Crews had been briefed to spare the Imperial Palace since Hirohito was deemed, in the sterile words of command, “not at present a liability and may later become an asset.” Therefore, the pathfinders put their markers south of the palace and west of the harbor, and the heavy haulers burned out five more square miles.
The bombers reported occasional fighter attacks among 150 or more searchlights but the interceptors were largely ineffectual, accounting for only one of the seventeen missing Superfortresses.
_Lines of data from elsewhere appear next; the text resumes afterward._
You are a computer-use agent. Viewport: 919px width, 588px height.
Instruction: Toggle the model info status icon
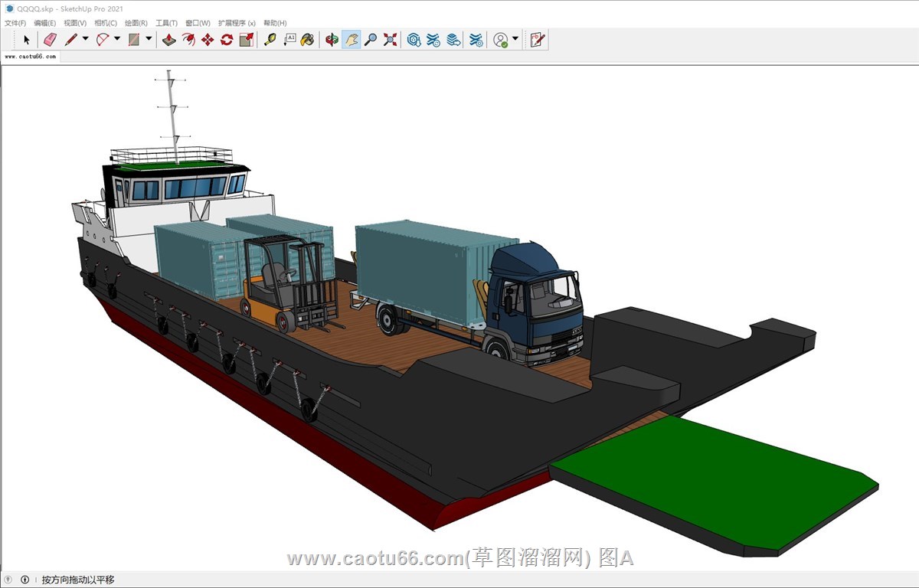[25, 580]
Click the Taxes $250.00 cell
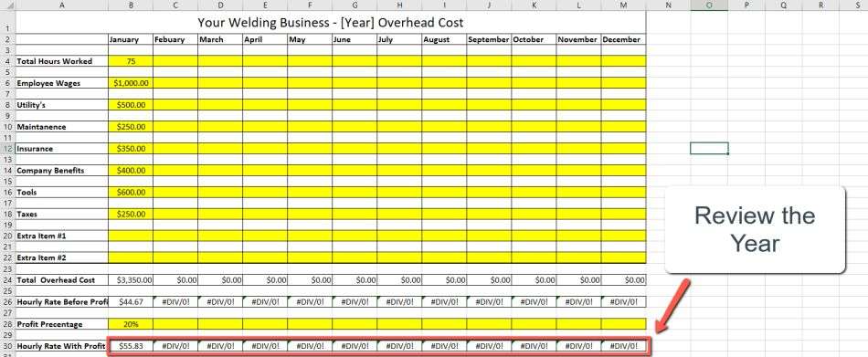The height and width of the screenshot is (357, 868). 131,215
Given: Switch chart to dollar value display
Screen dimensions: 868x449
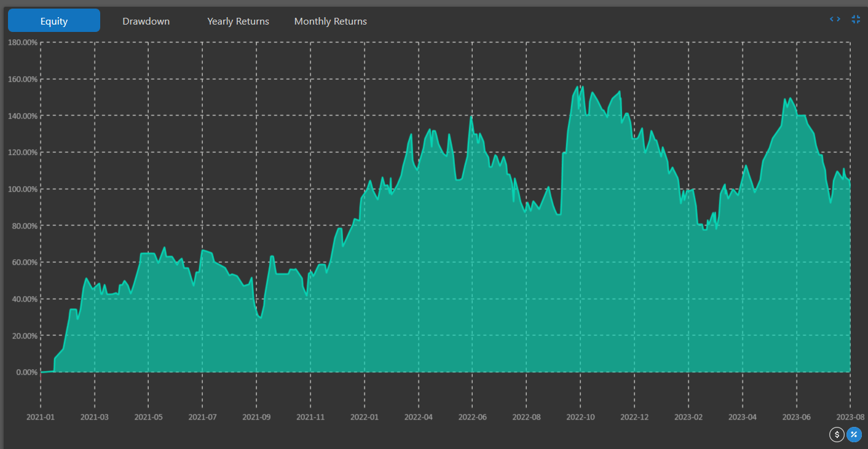Looking at the screenshot, I should point(837,435).
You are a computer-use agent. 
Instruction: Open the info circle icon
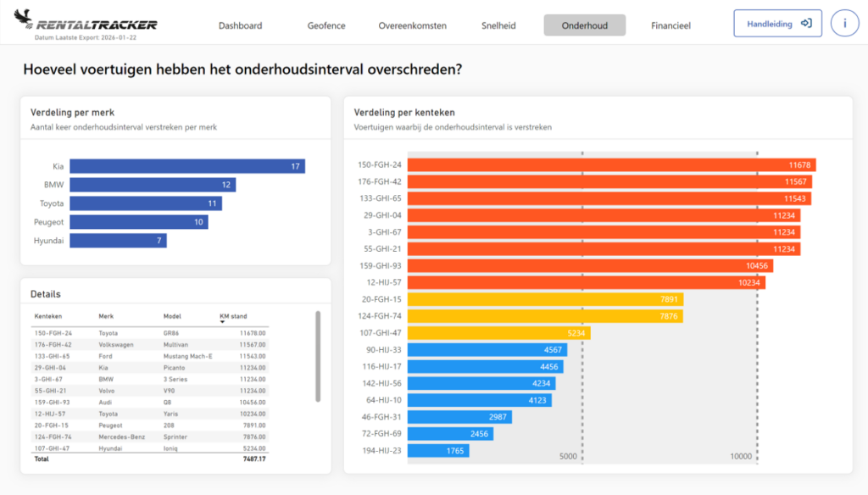click(844, 23)
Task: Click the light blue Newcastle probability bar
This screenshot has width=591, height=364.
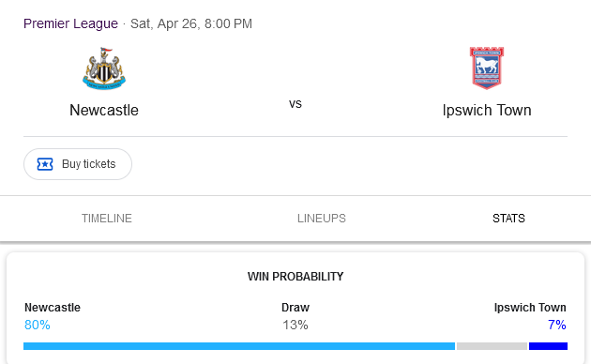Action: (x=239, y=346)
The trailing formations found “swell fires” producing thick smoke clouds topping 7,000 feet, forcing some bombers to swerve dangerously near their companions. The aerial traffic was further complicated by the compressed schedule: more than four aircraft crossing the target every minute. As often occurred in firestorms, aircraft were jarred and thrown about by surging heat waves. Meanwhile, the orange-red glow from the burning city merged with the pale whiteness of searchlights to render the night bright as day.
Even fliers nearing the end of their thirty-five-mission tours were shaken by what they had experienced. A bombardier later wrote, “When crews returned to their bases they handed in their reports with hands that shook, with shock and horror still reflected in their eyes from what they had witnessed just a few hours before.”
Only thirty-six hours later, on May 25, the bombers were back. Some 460 Superforts razed more than seventeen square miles of the nation’s capital: the commercial-financial district and government buildings, including the Foreign Ministry, the Navy Department, headquarters of the Greater East Asia Co-Prosperity Sphere, and even the prime minister’s residence. Quipped one flier, “Tokyo just isn’t what it used to be.”
The firestorm swirled around ordinary citizens like Fusako Sasaki, who had survived the March 10 debacle. “As I ran I kept my eyes on the sky. It was like a fireworks display as the incendiaries exploded. People were aflame, rolling and writhing in agony, screaming piteously for help, but beyond all mortal assistance.”
The flames swept inexorably toward the Imperial Palace. Previous damage to homes of royal family members was limited to an area outside the palace walls, but this time the emperor’s residence felt the heat, all too literally. Wind-borne embers were blown over the moat, producing uncontrollable brush fires that ignited buildings within the compound. While the emperor and empress waited out the conflagration in their underground bunker, twenty-eight palace denizens perished in flames that consumed several buildings.